Ontem, a equipe de reportagem foi para a porta do Hospital Salgado Filho, no Méier, onde, já sabendo da existência dos Guardiões do Crivella, começou a se preparar para entrevistar um homem que tinha perdido um dedo. Desta vez, quem está a postos é José Robério Vicente Adeliano, que ganha salário bruto de R$ 3.229. Ele parte para cima do paciente, que tinha acabado de ser atendido, mas reclamava de outra unidade, em Rocha Miranda, por onde passou e não conseguiu ser visto por médicos. O guardião interrompe a entrevista e aborda o paciente, que fica indignado. O diálogo é surreal.

“Prefeito está indo bem”

José Robério começa: “Fala isso não, compadre”. O paciente responde exibindo a mão com um grande curativo: “Como? Perdi um dedo e não posso falar?” José Robério insiste: “Fala isso não, meu irmão”. É preciso o repórter interferir. “O senhor pode deixar ele falar da saúde?”, pergunta. Ao que o guardião responde: “Está indo muito bem, meu querido”. O prefeito está trabalhando correto e bem”. Neste momento, é confrontado pelo jornalista que o identifica, conta saber sobre o trabalho dos guardiões e quanto ele ganha para encobrir reclamações.

Além do Guardiões do Crivella, dois outros grupos reúnem essa equipe. Um deles identificado como Assessoria Especial GBP — que seria referência a gabinete do prefeito, e outro, como Plantão. Neles, há integrantes que intimidaram as equipes de reportagem. Ricardo Barbosa de Miranda foi contratado pela prefeitura em junho de 2018, como assistente 3 e salário de R$ 3.422. No dia 27, data em que aconteceram as agressões no Rocha Faria, estavam na escala, além de Dentinho, Marcelo Dias Ferreira que, desde setembro de 2018, tem cargo especial com salário bruto de R$ 2.788.

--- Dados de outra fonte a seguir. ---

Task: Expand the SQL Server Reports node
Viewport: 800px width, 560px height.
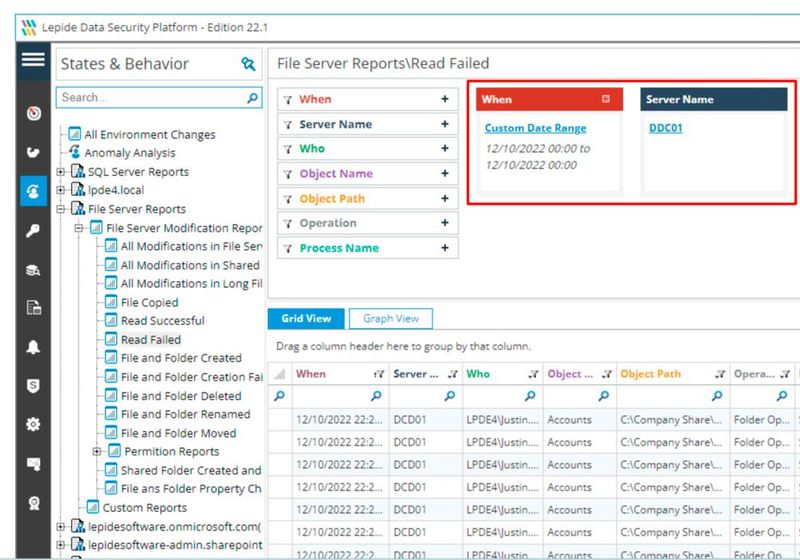Action: click(x=61, y=172)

ABI critica “orquestração”

Um personagem importante surge quando uma das abordagens parece não ter saído como o esperado. Os guardiões se atrasam para uma missão. Quem aparece reclamando da atuação da equipe é Marcos Paulo de Oliveira Luciano, contratado desde 2017, para atuar no gabinete do prefeito. Ele, que pode ser visto em fotos com Crivella, ganha salário de cerca de R$ 10 mil.

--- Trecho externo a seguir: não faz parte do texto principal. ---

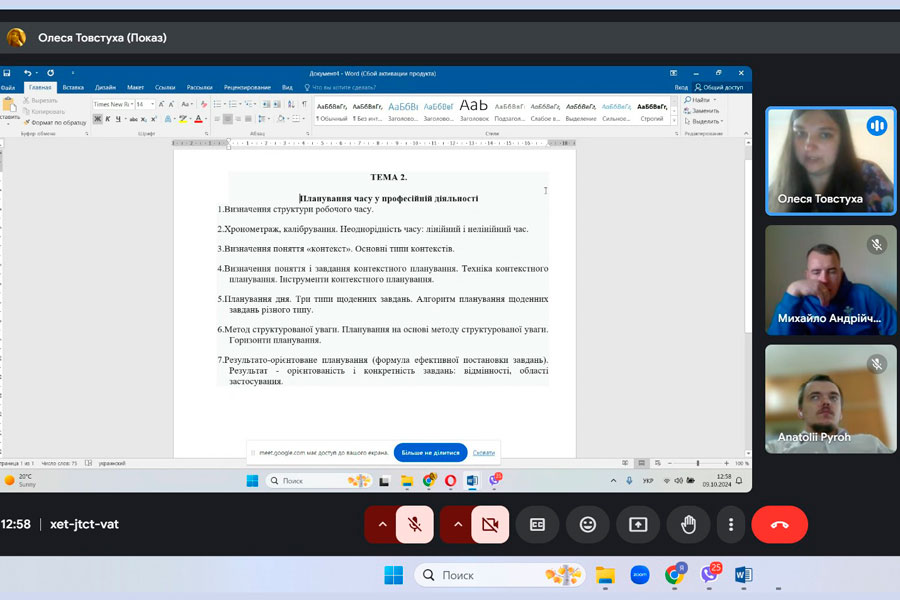Open more options three-dot menu
The height and width of the screenshot is (600, 900).
731,524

O presidente da Associação Brasileira de Imprensa (ABI), Paulo Jeronimo, por nota, criticou o que chamou de atentado à democracia. “Em ações orquestradas, funcionários da prefeitura tentam intimidar, com agressões verbais e ameaças de agressões físicas, jornalistas que trabalham em reportagens sobre a situação de calamidade dos hospitais públicos no Rio. As ameaças se estendem aos usuários que prestam depoimentos sobre o mau atendimento. Episódios ocorridos nas portas de vários hospitais municipais nos últimos dias mostram que não estamos diante de fatos isolados, mas de uma política do prefeito para constranger repórteres e cidadãos”. Já o presidente da Associação Nacional de Jornais (ANJ), Marcelo Rech, classificou de “absurdo” o gasto do dinheiro público para atentar contra o livre direito do cidadão a se manifestar e a ser informado adequadamente pela imprensa”. Rech pede uma investigação rigorosa.

Procurada, a prefeitura não negou a existência do Guardiões do Crivella e afirmou apenas que reforçou o atendimento em unidades de saúde para melhorar as informações prestadas à população. Citou como exemplo uma ocasião em que foi noticiado que o Hospital Albert Schweitzer tinha sido fechado quando, de acordo com o município, isso nunca aconteceu

Leia a nota da prefeitura na íntegra:

"A Prefeitura do Rio reforçou o atendimento em unidades de saúde municipais no sentido de melhor informar à população e evitar riscos à saúde pública, como, por exemplo, quando uma parte da imprensa veiculou que um hospital (no caso, o Albert Schweitzer) estava fechado, mas a unidade estava aberta para atendimento a quem precisava. A Prefeitura destaca que uma falsa informação pode levar pessoas necessitadas a não buscarem o tratamento onde ele é oferecido, causando riscos à saúde."